*TASK PROMPT*. Given the material below, return only the lines starting at the line with "Objets déco (35, 1105)" and ending at the line with "tilowil (56, 976)", exactly as they appear.

=== DATA FOR THIS EXERCISE ===

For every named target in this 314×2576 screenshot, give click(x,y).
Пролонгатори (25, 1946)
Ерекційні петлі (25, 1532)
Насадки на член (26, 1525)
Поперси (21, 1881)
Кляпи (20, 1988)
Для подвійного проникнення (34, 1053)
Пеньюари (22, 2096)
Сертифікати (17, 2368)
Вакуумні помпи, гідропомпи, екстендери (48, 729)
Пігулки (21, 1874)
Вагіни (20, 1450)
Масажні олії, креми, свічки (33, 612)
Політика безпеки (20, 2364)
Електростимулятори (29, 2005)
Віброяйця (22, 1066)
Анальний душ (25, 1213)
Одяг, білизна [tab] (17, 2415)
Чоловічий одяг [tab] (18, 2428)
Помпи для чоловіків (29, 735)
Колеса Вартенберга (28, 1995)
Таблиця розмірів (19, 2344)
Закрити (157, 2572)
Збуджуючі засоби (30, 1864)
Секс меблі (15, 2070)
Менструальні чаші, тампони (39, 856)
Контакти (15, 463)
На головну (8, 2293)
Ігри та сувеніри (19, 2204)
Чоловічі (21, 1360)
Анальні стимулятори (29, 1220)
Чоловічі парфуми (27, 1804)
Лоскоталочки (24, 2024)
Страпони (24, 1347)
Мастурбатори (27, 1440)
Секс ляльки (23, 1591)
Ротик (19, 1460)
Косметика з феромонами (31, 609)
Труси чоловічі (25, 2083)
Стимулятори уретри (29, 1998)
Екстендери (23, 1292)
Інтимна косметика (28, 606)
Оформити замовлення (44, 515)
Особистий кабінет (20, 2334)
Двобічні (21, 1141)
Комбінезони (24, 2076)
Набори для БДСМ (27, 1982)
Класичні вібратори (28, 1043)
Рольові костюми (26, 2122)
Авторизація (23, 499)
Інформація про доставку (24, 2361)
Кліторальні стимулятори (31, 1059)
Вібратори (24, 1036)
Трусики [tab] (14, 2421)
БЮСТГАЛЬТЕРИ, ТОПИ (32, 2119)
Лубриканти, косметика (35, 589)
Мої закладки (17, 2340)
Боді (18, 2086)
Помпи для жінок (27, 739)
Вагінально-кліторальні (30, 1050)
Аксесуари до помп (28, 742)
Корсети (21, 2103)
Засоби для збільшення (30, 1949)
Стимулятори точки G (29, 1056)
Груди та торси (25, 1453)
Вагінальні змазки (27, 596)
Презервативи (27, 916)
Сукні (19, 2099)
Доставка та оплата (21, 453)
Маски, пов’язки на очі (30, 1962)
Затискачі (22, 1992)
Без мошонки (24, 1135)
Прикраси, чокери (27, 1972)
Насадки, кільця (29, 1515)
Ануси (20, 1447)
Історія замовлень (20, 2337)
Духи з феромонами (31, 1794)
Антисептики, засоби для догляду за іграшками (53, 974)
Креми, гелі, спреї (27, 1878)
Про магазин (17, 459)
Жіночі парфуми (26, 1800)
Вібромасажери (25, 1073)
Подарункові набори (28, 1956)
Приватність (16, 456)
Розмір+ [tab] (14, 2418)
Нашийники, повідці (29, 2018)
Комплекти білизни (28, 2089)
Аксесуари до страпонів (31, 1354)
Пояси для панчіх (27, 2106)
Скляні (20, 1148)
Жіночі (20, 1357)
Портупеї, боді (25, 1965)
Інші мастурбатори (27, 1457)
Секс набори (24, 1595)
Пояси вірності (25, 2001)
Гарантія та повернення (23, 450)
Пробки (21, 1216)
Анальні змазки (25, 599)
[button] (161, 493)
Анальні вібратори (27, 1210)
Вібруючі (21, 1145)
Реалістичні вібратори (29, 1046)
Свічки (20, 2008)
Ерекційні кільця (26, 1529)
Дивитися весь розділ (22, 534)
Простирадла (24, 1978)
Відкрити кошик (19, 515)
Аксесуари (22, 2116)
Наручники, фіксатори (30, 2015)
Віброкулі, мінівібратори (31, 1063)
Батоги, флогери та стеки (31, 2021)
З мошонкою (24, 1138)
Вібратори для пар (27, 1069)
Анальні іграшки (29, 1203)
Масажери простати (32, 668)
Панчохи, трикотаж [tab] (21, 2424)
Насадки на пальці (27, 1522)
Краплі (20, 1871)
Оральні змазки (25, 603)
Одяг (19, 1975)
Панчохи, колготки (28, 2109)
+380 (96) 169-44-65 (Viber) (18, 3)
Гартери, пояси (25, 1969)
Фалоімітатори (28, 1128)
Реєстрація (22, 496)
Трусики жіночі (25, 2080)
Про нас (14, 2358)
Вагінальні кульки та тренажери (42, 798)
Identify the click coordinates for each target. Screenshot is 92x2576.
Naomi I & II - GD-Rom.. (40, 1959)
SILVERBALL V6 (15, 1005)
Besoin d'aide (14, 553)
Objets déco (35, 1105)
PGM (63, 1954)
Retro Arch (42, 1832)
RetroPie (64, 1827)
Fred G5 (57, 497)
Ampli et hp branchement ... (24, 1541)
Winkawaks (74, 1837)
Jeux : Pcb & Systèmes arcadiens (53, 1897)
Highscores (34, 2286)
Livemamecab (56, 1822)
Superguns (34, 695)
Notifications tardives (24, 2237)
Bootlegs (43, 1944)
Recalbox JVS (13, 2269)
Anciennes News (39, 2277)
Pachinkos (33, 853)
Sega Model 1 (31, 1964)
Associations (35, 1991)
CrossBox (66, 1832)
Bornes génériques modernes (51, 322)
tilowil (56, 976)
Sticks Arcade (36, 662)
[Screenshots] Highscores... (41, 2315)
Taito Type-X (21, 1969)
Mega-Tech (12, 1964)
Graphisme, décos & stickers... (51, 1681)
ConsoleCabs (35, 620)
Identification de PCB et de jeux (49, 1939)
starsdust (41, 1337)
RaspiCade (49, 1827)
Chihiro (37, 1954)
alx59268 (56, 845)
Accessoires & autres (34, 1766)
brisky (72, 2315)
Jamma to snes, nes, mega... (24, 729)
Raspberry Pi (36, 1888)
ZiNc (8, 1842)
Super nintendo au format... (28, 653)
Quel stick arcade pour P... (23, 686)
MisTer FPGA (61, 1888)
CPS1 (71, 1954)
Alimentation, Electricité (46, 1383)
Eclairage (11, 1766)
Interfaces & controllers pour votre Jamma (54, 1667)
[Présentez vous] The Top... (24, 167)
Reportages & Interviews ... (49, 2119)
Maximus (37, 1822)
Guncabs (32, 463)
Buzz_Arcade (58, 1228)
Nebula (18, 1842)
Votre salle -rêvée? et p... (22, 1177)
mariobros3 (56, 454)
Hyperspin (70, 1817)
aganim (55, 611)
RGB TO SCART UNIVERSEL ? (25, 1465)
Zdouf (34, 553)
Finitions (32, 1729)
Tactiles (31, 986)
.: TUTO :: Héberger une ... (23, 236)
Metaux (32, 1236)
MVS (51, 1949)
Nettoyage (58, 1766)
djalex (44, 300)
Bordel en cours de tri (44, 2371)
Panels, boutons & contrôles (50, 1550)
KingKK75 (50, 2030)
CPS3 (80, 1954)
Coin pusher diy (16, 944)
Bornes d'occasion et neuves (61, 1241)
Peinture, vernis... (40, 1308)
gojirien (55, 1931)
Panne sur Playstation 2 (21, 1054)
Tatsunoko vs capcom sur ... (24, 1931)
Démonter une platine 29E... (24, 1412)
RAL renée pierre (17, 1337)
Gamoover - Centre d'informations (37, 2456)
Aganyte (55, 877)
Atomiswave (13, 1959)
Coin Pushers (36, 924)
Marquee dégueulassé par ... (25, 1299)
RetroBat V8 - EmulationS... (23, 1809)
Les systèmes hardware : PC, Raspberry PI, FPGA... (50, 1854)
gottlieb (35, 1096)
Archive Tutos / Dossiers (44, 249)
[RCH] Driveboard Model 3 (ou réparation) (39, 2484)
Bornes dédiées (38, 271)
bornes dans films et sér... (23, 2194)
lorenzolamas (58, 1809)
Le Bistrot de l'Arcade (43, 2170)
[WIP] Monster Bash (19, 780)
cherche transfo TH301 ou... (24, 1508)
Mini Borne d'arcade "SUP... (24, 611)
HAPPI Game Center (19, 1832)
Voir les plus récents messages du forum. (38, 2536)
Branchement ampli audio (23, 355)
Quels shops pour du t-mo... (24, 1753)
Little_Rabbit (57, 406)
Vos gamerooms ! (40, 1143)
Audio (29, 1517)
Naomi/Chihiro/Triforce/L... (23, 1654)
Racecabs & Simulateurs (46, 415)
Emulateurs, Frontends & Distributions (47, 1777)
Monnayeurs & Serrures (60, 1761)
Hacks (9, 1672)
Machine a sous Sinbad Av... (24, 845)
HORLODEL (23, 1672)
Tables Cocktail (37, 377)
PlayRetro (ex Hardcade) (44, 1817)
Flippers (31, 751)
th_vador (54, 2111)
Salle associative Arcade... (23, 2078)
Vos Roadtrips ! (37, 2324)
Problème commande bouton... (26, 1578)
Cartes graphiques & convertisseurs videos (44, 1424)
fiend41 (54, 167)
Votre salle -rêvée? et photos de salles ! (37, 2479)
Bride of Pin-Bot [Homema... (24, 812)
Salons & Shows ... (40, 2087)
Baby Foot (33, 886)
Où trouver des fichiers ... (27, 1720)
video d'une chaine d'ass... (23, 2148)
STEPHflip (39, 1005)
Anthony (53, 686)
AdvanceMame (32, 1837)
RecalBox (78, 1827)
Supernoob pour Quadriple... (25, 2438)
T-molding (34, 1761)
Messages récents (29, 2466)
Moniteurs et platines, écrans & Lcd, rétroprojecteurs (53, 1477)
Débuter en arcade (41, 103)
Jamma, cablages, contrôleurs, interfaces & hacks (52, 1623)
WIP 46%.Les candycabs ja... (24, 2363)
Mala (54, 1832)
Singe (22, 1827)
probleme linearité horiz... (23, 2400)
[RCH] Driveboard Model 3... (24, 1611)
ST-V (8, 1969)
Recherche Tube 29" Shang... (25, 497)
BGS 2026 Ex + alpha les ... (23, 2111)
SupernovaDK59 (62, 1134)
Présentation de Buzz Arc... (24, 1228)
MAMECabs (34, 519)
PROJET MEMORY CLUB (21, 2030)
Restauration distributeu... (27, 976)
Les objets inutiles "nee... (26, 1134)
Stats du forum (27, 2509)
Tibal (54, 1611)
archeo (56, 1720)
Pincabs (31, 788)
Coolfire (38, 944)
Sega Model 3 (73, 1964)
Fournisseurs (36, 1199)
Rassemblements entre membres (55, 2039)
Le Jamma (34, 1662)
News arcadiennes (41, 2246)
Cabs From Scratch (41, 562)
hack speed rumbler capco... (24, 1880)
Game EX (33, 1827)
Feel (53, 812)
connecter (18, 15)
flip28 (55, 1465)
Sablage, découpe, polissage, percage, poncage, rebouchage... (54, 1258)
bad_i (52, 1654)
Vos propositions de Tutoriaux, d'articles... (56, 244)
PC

===

*ANSWER SECTION*.
Objets déco (35, 1105)
PGM (63, 1954)
Retro Arch (42, 1832)
RetroPie (64, 1827)
Fred G5 (57, 497)
Ampli et hp branchement ... (24, 1541)
Winkawaks (74, 1837)
Jeux : Pcb & Systèmes arcadiens (53, 1897)
Highscores (34, 2286)
Livemamecab (56, 1822)
Superguns (34, 695)
Notifications tardives (24, 2237)
Bootlegs (43, 1944)
Recalbox JVS (13, 2269)
Anciennes News (39, 2277)
Pachinkos (33, 853)
Sega Model 1 (31, 1964)
Associations (35, 1991)
CrossBox (66, 1832)
Bornes génériques modernes (51, 322)
tilowil (56, 976)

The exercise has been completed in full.